Neointimal hyperplasia in the inferior vena cava of adenine-induced chronic kidney disease rats with aortocaval fistulas

Abstract

The failure of autologous arteriovenous fistulas (AVFs) occurs primarily due to stenosis in the anastomotic site, which is mainly related to the development of neointimal hyperplasia (NIH). Therefore, we conducted a study to establish a novel approach to create aortocaval fistulas (ACFs) in adenine-induced (AD) chronic kidney disease (CKD) rats to study the NIH in the inferior vena cava. Ten adult female rats received a 0.75% adenine-rich diet for 4weeks to induce CKD and underwent ACF surgery. Ten healthy rats served as controls.

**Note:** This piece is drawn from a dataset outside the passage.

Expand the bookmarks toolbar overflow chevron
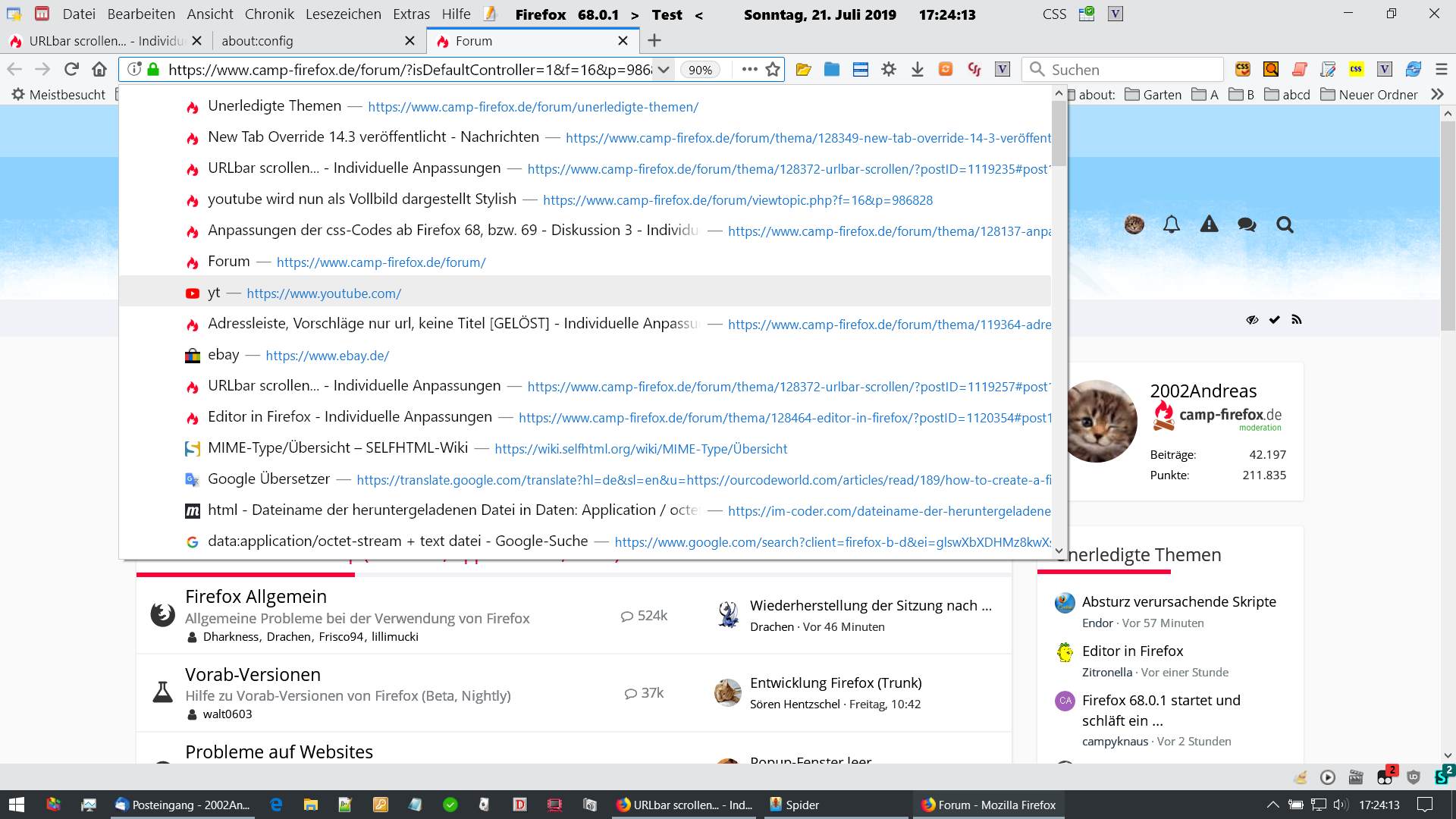The width and height of the screenshot is (1456, 819). pyautogui.click(x=1437, y=95)
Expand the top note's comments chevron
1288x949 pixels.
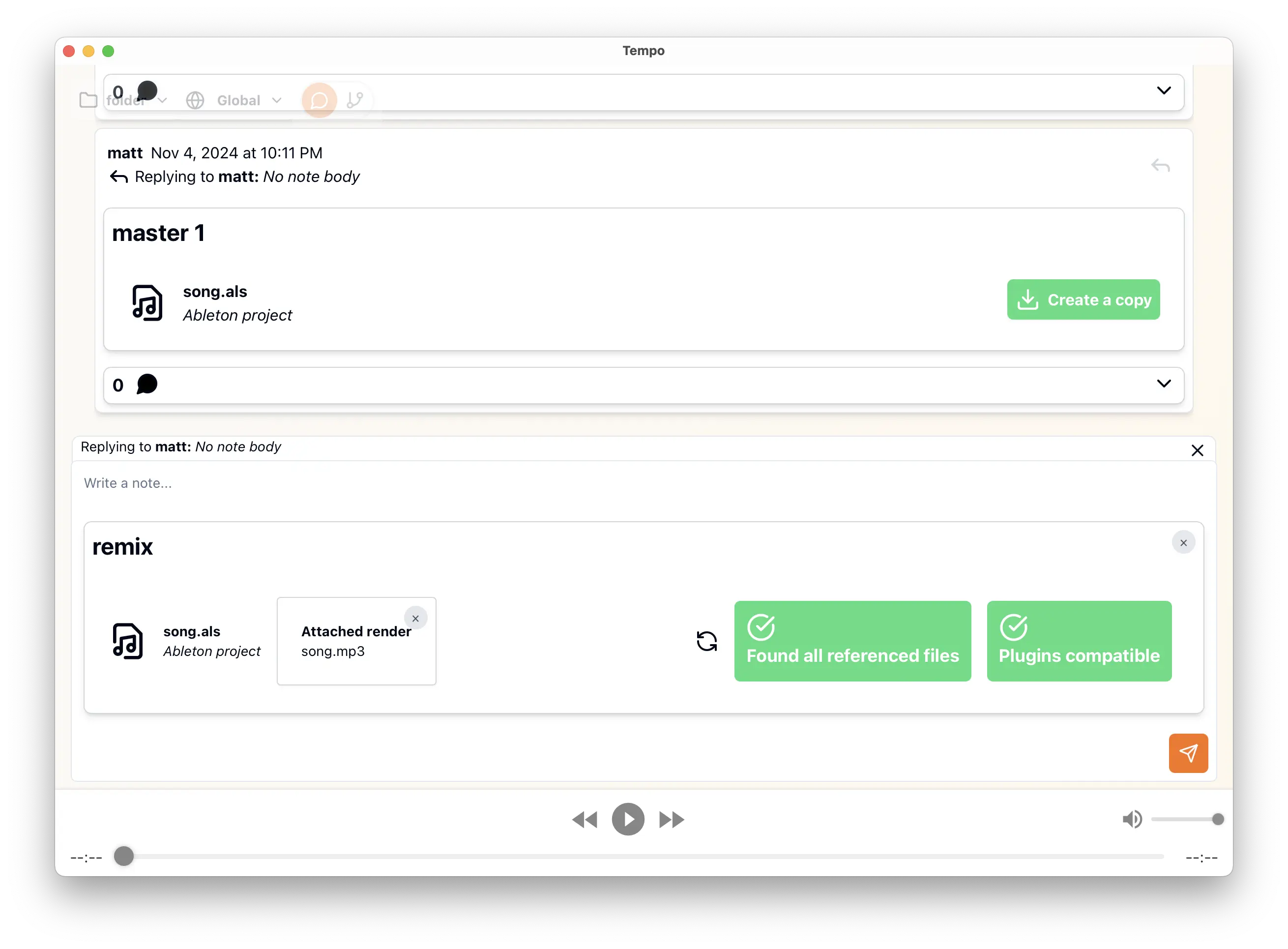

A 5-10-mm segment of a vein immediately adjacent to that the portion of the vein used for creating the fistula was surgically removed at the time of creating the fistula, and reconstruction of the failed fistula from the same patient was used as controls. ACF was assessed using duplex scans and histopathological analyses. At the end of the experiment, AD rats showed higher serum creatinine and urea nitrogen than those of vehicle-treated rats. Remarkable histological changes in kidney tissues demonstrated successful CKD models. Sections of the ACF in AD rats and veins removed at the time of the reconstruction of the failed fistula of the patient demonstrated that the eccentric neointima formation is irregularly thickened, with several small vessels within a more cellular region of the neointima. Immunohistochemistry demonstrated the presence of myofibroblasts, contractile smooth muscle cells and macrophages within the neointima. Our rat models with ACFs showed typical features of NIH in the formation of fistula stenosis, which can resemble clinical findings in uremic patients.